In this latest development, the Catholic Bishops of Killala, Elphin, Derry, Raphoe and Achonry along with the Church of Ireland Bishops in Tuam, Killala & Achonry, in Elphin and in Derry & Raphoe and the Presbyterian Moderator of Derry and Donegal have come together to issue a statement, calling on the Irish Government to offer full and immediate redress to the thousands of people whose homes have been affected by pyrite and mica damage, after defective blocks were used in their construction.
The Church leaders say immediate action is needed to alleviate this crisis, which is affecting the health, well-being and safety of homeowners and their families.
Some of the Bishops have visited homes affected by this damage, and say their foremost concern now is getting support for these families.

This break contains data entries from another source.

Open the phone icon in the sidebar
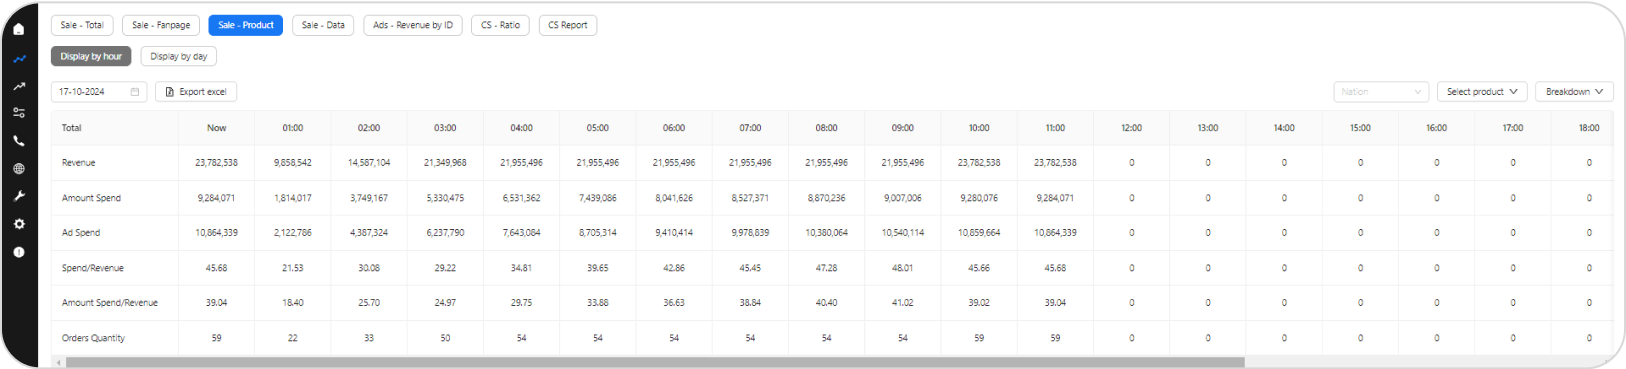The height and width of the screenshot is (369, 1626). (19, 141)
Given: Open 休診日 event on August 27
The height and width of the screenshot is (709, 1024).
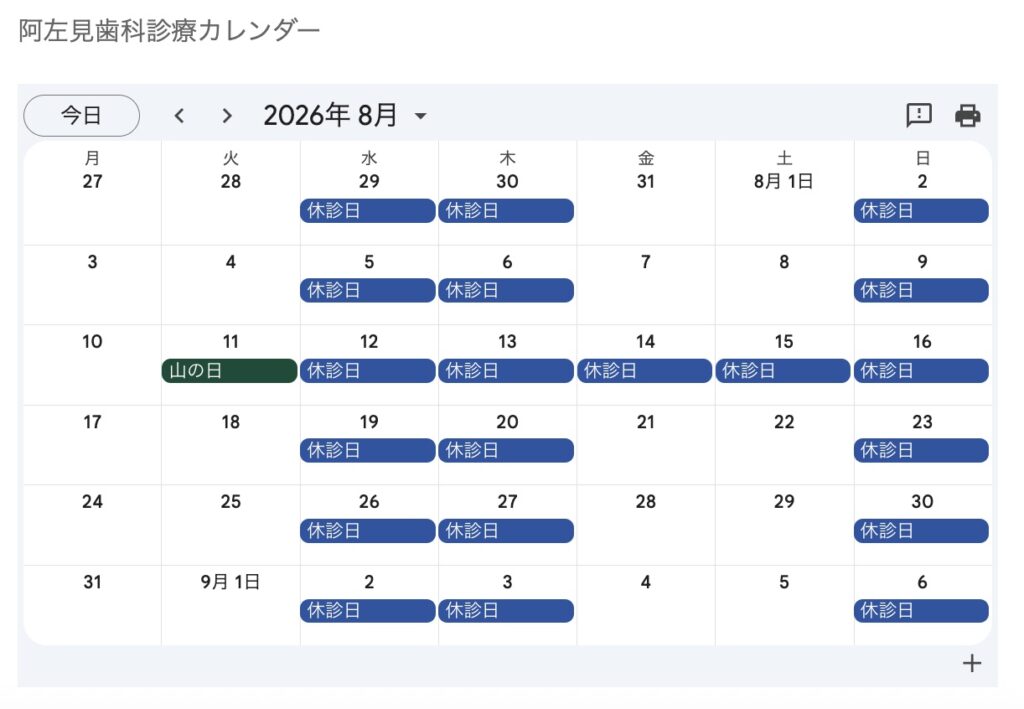Looking at the screenshot, I should tap(506, 531).
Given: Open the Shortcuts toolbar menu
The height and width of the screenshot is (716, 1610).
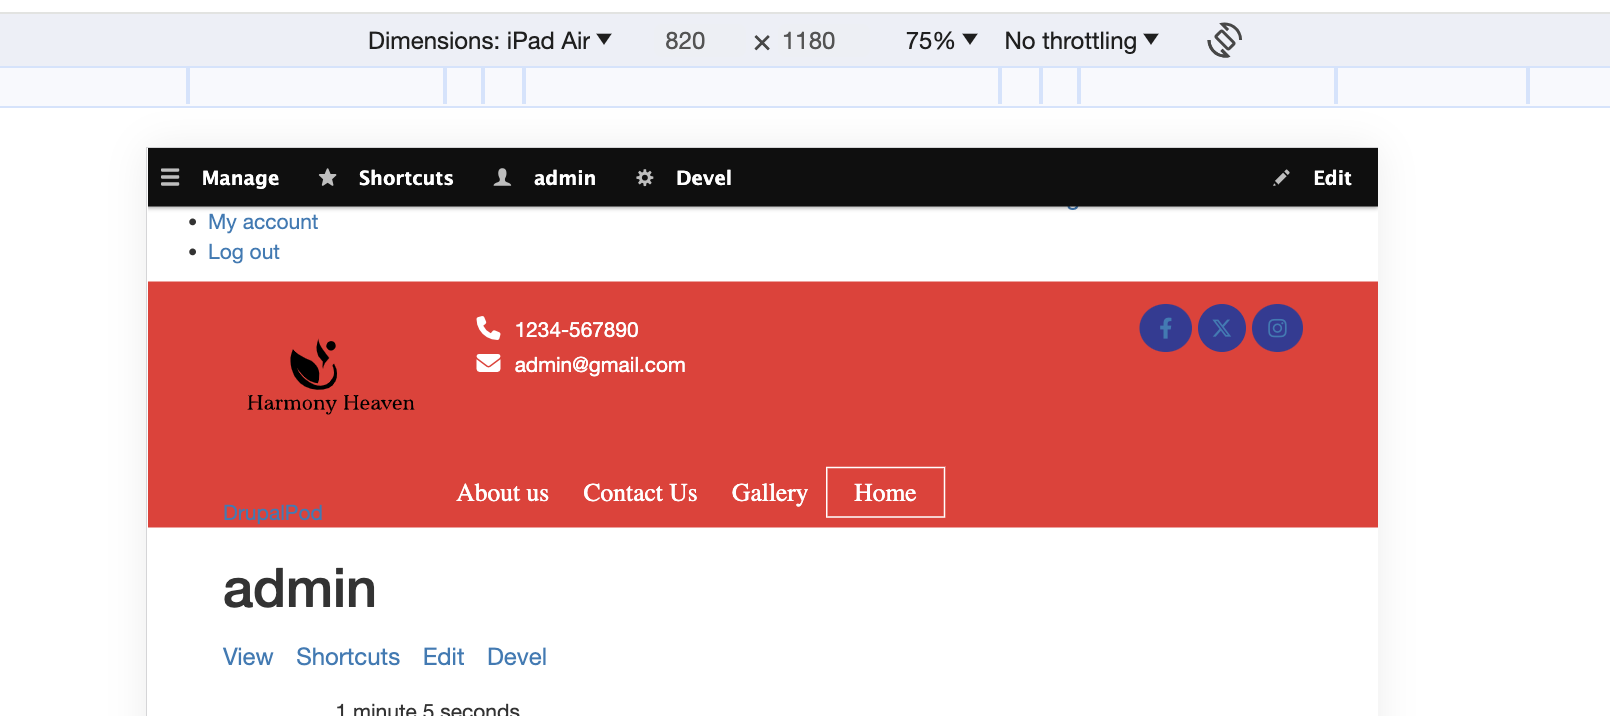Looking at the screenshot, I should [405, 178].
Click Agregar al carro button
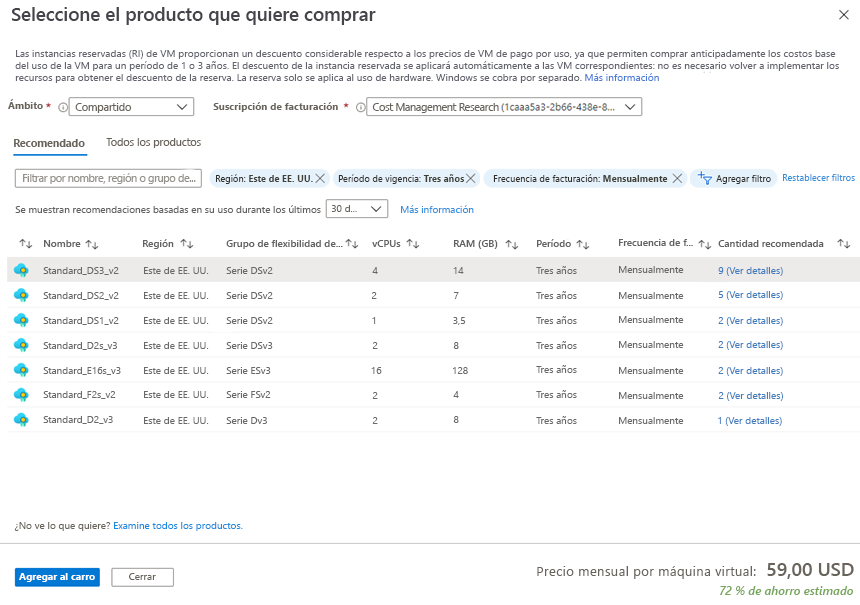860x605 pixels. pos(57,577)
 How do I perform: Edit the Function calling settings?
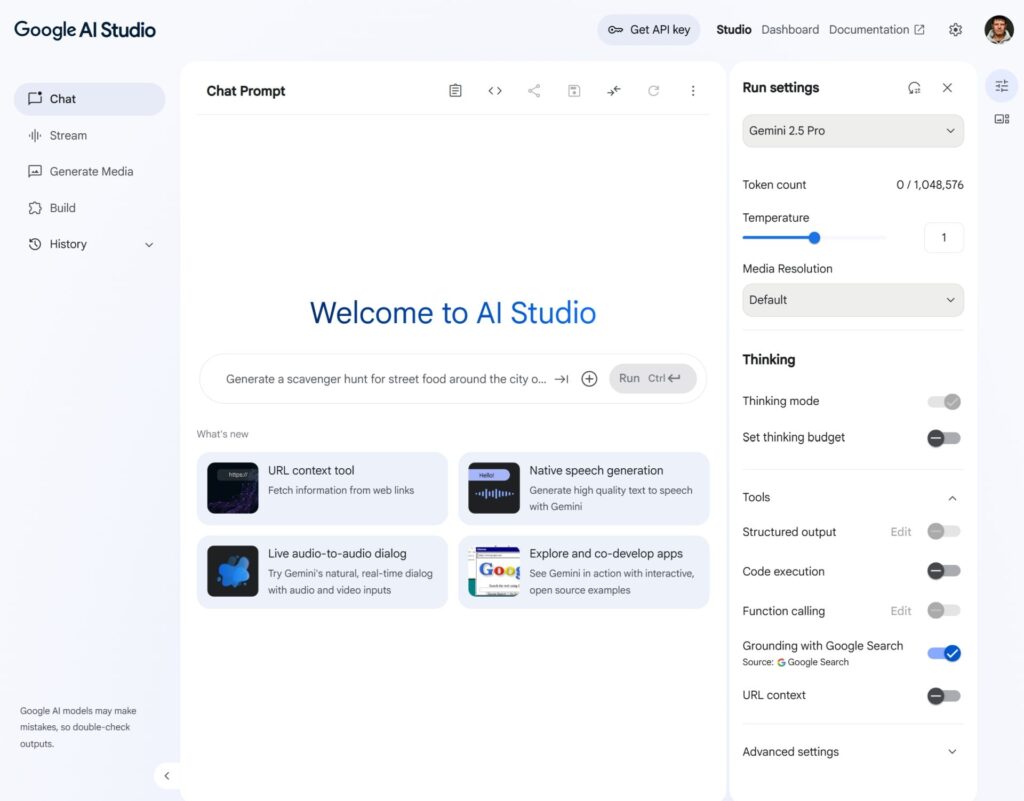click(899, 611)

They also point out the disparity in the way people are being treated - as homeowners in Dublin were awarded 100% redress for pyrite problems there, and say the people of Mayo, Donegal, Sligo, Tipperary, Clare and Limerick deserve no less, as this is a matter of fairness, justice and compassion.
The scheme currently on offer would involve homeowners paying 10% of the remediation costs, although campaigners are insisting on a 100% redress scheme as well as a 40-year, State-backed scheme guaranteeing full redress in the event of future problems.
The Church leaders say the homeowners are not to blame, and as the cost of repairing the damage is beyond the means of most families, the State must now help these vulnerable people and end the anguish and uncertainty for all affected by pyrite or mica in their homes.